The existing process for permanently diverting public rights of way does not provide the flexibility to allow for temporary diversions in this way; it is complex and bureaucratic, poorly adapted to provide the necessary flexibility for agricultural operations and some Highway Authorities have backlogs of orders to process stretching out for decades.

Historically there has also been no right for a landowner to have a diversion application processed and time pressured Highway Authorities have often not acted on these. This situation will be improved with new regulations as a result of Section 23 Deregulation Act 2015 which provides for a right of appeal to the Secretary of State if a council in England does not process a diversion application or refuses to. However, the new rules will have no effect on the outcome of diversion applications. Furthermore, the cost to the landowner is also likely to increase considerably.

The NFU has been fighting for a long time for a new and more purposeful approach to the temporary diversion of public rights of way. We believe that this option provides the necessary flexibility to deal with the changing needs of modern agriculture but that also provides sufficient safeguards to satisfy the public that the rights of way network will not be adversely affected by such changes.

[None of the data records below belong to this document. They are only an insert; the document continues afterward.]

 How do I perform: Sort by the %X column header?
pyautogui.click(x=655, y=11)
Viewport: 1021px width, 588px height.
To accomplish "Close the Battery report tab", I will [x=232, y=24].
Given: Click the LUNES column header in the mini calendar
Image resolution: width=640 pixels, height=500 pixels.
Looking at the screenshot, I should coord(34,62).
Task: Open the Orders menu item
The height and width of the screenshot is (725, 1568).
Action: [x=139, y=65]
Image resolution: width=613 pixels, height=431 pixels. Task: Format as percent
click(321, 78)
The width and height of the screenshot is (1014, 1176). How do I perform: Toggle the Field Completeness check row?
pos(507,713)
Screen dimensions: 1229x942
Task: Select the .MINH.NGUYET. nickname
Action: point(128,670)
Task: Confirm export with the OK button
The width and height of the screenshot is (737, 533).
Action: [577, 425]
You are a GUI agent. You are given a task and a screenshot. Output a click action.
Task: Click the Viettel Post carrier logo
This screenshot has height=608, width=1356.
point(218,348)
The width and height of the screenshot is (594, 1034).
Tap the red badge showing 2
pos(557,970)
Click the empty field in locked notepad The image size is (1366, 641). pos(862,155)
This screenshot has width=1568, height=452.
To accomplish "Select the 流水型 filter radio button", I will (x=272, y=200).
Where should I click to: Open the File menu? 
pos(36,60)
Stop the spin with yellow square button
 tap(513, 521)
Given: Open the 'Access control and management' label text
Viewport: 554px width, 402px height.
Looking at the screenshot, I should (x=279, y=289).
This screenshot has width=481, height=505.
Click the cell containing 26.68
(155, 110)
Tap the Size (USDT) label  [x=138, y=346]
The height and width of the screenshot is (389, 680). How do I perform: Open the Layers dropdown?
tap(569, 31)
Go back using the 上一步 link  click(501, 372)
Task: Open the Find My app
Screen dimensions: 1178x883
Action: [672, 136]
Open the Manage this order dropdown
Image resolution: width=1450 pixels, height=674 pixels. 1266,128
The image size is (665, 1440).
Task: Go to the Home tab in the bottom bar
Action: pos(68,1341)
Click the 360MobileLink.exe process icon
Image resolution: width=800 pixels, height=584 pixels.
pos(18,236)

The NFU has worked collaboratively with the CLA to develop an amendment to the Highways Act 1980 that, if taken forward by government, will allow for temporary diversions to be put in place easily and quickly where livestock are present for the safety of the users.

Such a process would provide the necessary flexibility to ensure that farmers can make best use of their available grazing and enhance the safety of public rights of way users. In order to be successful it would also need to provide adequate safeguards for the rights of way network, so provision has been made to ensure that the alternative route offered is suitable.

If taken forward, we expect that Defra is likely to make amends to the draft proposal. Given the spate of tragic events recently, we hope improvements in safety can be made. We believe our suggested proposal offers a useful tool in the box for farmers to use in some circumstances, saving lives without detriment to the network.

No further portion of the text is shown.